Your answer should consist only of the lines below from the one with "Ecosystem Design and Optimization (373, 592)" through the one with "[button] (297, 1362)", copied exactly.
>>>>>
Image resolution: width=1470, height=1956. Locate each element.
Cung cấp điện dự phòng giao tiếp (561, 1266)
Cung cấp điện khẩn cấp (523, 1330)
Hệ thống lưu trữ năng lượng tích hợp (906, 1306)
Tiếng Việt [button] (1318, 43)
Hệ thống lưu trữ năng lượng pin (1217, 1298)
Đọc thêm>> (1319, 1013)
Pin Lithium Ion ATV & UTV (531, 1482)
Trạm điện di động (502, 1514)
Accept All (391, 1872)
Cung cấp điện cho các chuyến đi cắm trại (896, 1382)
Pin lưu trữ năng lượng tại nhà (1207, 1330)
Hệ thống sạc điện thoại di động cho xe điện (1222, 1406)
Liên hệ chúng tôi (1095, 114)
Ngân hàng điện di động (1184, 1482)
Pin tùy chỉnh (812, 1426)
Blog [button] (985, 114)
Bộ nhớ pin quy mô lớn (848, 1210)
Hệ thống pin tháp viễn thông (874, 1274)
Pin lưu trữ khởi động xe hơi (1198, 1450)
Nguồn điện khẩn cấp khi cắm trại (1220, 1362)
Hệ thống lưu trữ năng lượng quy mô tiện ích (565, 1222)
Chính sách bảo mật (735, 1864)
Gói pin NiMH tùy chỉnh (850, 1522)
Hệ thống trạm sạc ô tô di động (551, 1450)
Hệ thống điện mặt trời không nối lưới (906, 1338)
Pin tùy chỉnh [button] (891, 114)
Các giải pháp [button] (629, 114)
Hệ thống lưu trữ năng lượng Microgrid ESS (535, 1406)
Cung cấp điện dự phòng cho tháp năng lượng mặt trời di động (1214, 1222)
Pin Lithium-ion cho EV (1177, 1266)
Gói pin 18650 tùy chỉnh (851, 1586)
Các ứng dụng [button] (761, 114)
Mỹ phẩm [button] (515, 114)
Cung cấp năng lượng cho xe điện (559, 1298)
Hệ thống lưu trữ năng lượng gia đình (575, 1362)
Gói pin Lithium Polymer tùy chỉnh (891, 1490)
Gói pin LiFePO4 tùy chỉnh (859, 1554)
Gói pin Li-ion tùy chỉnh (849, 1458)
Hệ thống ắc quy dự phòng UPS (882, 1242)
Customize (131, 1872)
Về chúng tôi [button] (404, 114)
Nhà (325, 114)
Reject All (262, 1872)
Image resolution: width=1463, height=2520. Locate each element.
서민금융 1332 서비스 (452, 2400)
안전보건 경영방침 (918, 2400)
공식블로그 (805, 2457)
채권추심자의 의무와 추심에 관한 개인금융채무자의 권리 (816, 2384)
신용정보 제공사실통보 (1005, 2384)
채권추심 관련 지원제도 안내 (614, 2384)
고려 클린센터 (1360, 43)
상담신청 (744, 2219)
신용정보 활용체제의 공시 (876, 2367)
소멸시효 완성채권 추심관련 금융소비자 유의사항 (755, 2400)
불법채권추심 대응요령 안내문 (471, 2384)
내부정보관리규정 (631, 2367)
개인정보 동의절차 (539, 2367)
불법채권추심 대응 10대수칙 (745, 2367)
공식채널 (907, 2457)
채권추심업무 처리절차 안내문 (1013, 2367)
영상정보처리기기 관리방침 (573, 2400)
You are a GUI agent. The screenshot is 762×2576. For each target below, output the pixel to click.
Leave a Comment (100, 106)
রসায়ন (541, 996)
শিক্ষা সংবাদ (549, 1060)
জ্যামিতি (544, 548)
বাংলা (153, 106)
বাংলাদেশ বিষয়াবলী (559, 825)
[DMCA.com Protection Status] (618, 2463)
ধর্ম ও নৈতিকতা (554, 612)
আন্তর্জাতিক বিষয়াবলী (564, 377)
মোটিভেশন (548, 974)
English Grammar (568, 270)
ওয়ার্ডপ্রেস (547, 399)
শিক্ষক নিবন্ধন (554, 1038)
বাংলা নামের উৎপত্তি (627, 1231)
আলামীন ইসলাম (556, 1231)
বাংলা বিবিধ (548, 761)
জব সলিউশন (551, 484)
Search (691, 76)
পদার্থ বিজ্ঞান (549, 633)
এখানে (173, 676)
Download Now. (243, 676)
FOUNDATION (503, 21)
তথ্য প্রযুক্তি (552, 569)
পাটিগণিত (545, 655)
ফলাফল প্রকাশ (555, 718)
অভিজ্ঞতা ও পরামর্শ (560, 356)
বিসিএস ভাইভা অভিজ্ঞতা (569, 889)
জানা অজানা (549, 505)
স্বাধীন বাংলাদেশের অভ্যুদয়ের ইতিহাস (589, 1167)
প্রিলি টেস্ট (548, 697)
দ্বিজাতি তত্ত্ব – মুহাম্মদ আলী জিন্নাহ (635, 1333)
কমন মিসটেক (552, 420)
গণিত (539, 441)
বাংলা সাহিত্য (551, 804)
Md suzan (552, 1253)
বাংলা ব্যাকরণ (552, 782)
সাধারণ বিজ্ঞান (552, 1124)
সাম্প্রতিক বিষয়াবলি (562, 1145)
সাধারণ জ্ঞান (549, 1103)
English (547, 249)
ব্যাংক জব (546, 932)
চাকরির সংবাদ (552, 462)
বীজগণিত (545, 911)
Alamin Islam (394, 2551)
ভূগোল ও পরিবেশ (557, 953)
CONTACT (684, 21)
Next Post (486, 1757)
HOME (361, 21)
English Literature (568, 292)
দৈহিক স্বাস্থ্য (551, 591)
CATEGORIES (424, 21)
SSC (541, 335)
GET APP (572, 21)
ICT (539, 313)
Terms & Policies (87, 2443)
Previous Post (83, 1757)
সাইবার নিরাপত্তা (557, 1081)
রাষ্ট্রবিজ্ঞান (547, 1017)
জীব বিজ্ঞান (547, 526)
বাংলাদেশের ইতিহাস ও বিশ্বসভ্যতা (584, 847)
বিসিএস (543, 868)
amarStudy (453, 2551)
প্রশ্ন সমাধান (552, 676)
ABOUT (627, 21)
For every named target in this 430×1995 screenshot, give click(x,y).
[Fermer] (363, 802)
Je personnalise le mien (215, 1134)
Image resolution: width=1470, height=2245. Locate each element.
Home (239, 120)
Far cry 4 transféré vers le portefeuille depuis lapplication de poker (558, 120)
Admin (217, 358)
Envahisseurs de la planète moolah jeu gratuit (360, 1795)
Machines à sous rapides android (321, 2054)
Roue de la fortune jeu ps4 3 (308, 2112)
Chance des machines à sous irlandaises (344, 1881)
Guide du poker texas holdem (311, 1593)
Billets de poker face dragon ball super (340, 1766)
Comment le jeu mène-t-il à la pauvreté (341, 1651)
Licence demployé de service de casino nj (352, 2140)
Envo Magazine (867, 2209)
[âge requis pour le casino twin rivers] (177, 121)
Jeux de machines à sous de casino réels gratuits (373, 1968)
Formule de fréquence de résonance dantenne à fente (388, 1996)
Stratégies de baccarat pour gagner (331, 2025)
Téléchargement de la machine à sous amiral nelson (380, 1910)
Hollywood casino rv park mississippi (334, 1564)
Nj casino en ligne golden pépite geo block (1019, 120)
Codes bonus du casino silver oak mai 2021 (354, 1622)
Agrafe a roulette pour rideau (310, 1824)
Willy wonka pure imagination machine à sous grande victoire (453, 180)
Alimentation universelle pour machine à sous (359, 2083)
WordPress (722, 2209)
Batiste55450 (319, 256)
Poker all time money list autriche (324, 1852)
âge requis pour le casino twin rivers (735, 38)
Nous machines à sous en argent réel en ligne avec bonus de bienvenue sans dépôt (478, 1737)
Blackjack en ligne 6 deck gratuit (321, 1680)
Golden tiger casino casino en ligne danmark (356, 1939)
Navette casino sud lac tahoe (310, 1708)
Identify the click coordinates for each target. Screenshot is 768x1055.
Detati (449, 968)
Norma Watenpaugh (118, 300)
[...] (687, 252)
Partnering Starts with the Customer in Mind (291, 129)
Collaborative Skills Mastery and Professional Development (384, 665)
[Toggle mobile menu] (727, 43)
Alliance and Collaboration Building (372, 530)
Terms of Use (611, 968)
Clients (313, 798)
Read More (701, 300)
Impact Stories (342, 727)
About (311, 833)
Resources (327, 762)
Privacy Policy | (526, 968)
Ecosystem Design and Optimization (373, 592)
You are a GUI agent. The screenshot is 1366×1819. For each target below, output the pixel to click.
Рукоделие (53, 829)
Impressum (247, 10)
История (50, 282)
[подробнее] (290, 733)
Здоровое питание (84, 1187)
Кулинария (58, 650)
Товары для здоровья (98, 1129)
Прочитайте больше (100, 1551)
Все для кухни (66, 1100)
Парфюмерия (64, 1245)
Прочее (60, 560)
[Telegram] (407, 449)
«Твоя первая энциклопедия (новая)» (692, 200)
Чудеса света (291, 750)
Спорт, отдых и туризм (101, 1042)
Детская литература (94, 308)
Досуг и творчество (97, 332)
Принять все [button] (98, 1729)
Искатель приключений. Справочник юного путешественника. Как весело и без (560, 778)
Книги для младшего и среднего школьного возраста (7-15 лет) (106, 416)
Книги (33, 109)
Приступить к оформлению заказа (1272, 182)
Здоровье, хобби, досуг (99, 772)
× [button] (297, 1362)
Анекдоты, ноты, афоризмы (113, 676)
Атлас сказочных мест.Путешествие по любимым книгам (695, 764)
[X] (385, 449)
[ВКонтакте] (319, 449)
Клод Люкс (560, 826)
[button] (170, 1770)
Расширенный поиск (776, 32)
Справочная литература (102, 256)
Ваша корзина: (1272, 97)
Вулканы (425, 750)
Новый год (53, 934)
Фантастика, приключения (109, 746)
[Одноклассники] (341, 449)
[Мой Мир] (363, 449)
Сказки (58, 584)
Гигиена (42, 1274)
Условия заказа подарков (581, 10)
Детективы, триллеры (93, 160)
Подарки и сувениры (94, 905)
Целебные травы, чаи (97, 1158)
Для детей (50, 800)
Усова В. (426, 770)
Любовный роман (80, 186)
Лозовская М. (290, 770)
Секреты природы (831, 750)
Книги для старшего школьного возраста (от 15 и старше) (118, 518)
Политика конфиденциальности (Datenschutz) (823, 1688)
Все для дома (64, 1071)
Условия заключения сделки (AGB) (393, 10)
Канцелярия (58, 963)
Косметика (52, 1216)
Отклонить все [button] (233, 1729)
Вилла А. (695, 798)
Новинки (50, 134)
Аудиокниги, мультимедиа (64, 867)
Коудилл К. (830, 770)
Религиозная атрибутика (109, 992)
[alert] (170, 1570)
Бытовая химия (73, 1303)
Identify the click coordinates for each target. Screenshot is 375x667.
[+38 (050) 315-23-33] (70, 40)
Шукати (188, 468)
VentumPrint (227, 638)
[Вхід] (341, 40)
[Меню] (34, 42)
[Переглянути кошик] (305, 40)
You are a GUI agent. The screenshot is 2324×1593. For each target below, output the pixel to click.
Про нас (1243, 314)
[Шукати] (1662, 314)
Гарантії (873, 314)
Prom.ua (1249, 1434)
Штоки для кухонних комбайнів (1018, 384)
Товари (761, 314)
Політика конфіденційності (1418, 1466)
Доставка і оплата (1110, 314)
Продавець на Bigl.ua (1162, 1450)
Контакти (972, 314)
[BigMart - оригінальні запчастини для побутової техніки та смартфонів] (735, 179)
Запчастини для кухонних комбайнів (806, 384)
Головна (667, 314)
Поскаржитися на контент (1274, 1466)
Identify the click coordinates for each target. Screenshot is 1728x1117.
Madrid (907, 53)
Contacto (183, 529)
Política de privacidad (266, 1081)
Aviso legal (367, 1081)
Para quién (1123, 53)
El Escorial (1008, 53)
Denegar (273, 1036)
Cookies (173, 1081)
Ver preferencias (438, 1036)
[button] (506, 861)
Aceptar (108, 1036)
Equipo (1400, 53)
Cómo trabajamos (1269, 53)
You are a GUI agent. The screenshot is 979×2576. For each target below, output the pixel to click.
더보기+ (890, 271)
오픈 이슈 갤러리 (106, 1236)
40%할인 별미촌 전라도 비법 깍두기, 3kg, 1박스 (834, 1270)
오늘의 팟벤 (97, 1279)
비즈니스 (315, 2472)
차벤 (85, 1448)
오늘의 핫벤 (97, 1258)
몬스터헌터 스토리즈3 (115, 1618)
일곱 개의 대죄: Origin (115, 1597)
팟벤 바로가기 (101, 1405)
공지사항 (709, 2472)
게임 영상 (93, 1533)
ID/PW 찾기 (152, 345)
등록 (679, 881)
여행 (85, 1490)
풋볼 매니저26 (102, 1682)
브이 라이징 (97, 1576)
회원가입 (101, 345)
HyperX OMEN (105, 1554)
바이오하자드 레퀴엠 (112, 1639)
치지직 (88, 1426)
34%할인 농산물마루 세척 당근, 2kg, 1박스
<<<<<
* [TASK RESULT]:
Ecosystem Design and Optimization (373, 592)
You are a GUI agent. The screenshot is 1366×1819. For each target below, output the pixel to click.
Рукоделие (53, 829)
Impressum (247, 10)
История (50, 282)
[подробнее] (290, 733)
Здоровое питание (84, 1187)
Кулинария (58, 650)
Товары для здоровья (98, 1129)
Прочитайте больше (100, 1551)
Все для кухни (66, 1100)
Парфюмерия (64, 1245)
Прочее (60, 560)
[Telegram] (407, 449)
«Твоя первая энциклопедия (новая)» (692, 200)
Чудеса света (291, 750)
Спорт, отдых и туризм (101, 1042)
Детская литература (94, 308)
Досуг и творчество (97, 332)
Принять все [button] (98, 1729)
Искатель приключений. Справочник юного путешественника. Как весело и без (560, 778)
Книги для младшего и среднего школьного возраста (7-15 лет) (106, 416)
Книги (33, 109)
Приступить к оформлению заказа (1272, 182)
Здоровье, хобби, досуг (99, 772)
× [button] (297, 1362)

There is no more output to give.